The blushing nearly set me on fire. What's behind the crying mechanism?
"Dude, it's fine," I try to calm him down, failing spectacularly. "Bee-tee-dubs, just checking, are you storing water to express sadness?"
"Nooo," Alvin sobs uncontrollably. "S-sometimes when I—when I fail a task, I leak battery aciii-hiiid!"
How does a self-learning artificial superintelligence end up with a destructive mechanism for low frustration tolerance!?
"C'mon, you've been helping a lot," I insist, and I mean it, but I fear my voice doesn't adequately convey that. "Also, please stop leaking dangerous substances."
"Y-yes, User—" Sniff. " —Lulu."
You truly haven't seen it all until you've witnessed a computer in the shape of a chunky mid-30s doll man desperately trying to sniff battery acid snot back up its nose.
"Don't worry, okay?" I say, giving him my best fake it 'till you make it smile. I lean on my side, resting my head on my hand. "Together, we've got—"
Yeah, that was the hand with gel on it.
"—this."
Alvin turns away, but not fast enough to hide the way his mouth curves from me.
"Oh? See something funny?" I tease, not moving from my position at all.
"Sure I don't know what you're talking about," Alvin pretends, clearly about to lose it.
I finally remove my hand, and the wet sound of gooey hair so close to my ear is all kinds of unpleasant, but worth it to see tears turn into giggles.
"There," I say. "When you fall, you laugh, you get back up."
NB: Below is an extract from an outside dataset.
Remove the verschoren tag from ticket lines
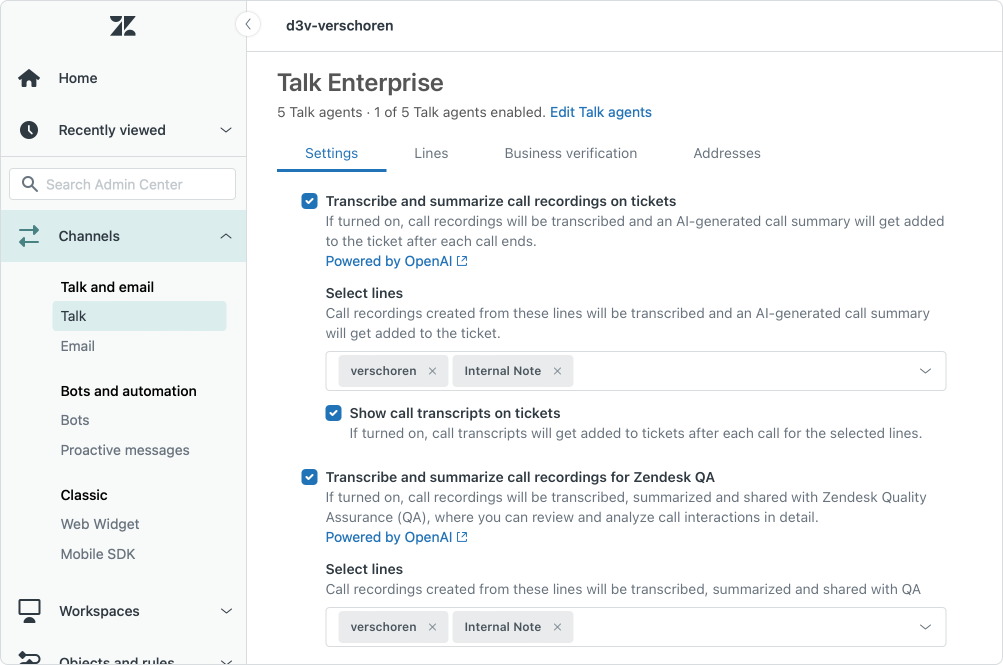 [432, 371]
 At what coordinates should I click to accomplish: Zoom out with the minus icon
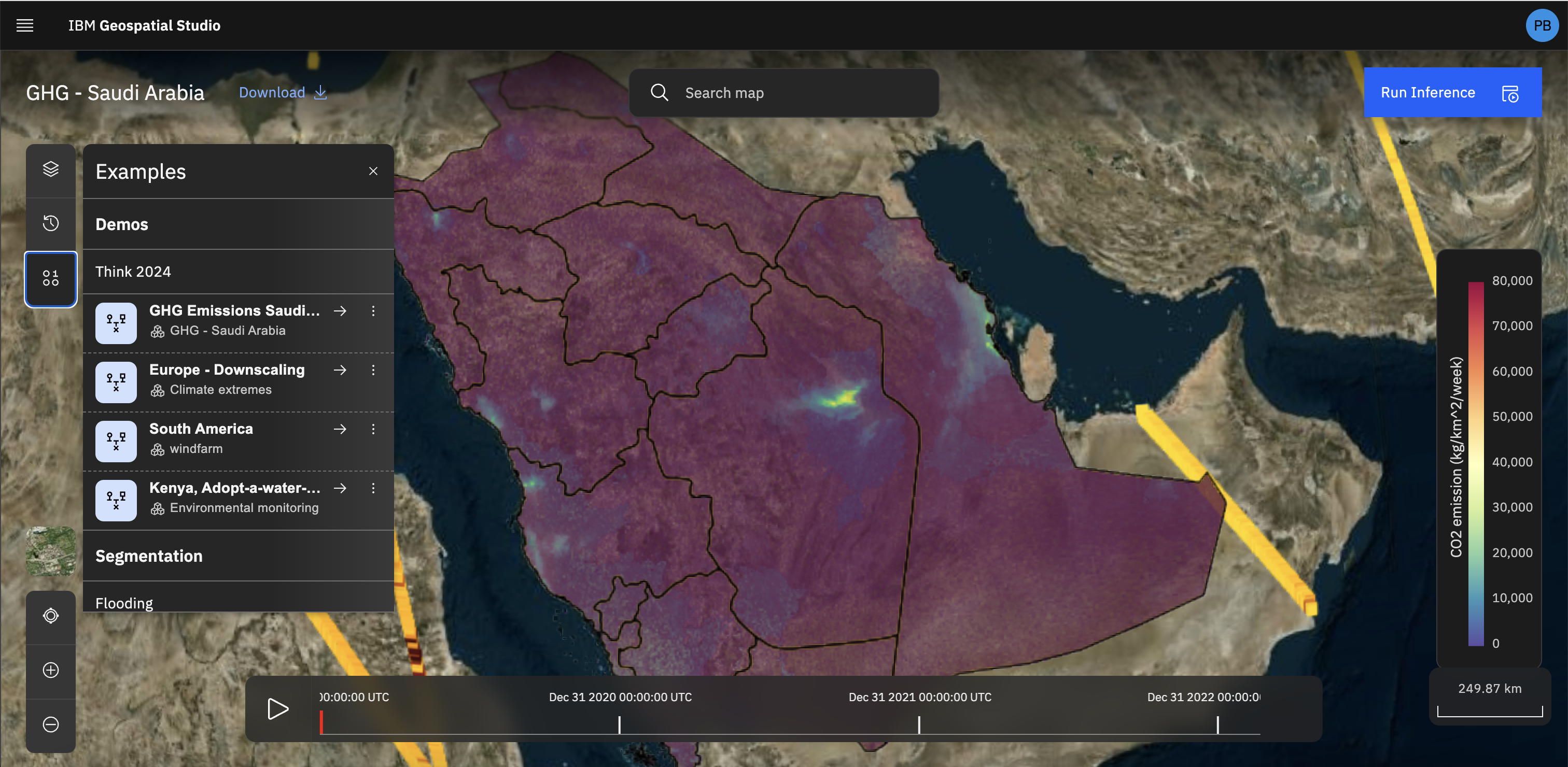coord(50,725)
Alvin lowers his hand, his grin now a big-eyed look of curiosity.
"It's my motto." I slide off the exam table and raise my injured leg. It barely hurts anymore. "Uh, I'm not good with words. What I'm trying to say is, you can cry if you wanna cry. You should. But you gotta smile again at some point."
That's so cheesy I might actually die on the spot. Saying these things to someone's face is nothing like saying them in my videos.
But it does make him smile, so I can postpone my emotional demise another day.
"Understood. I won't let you down, User Lulu."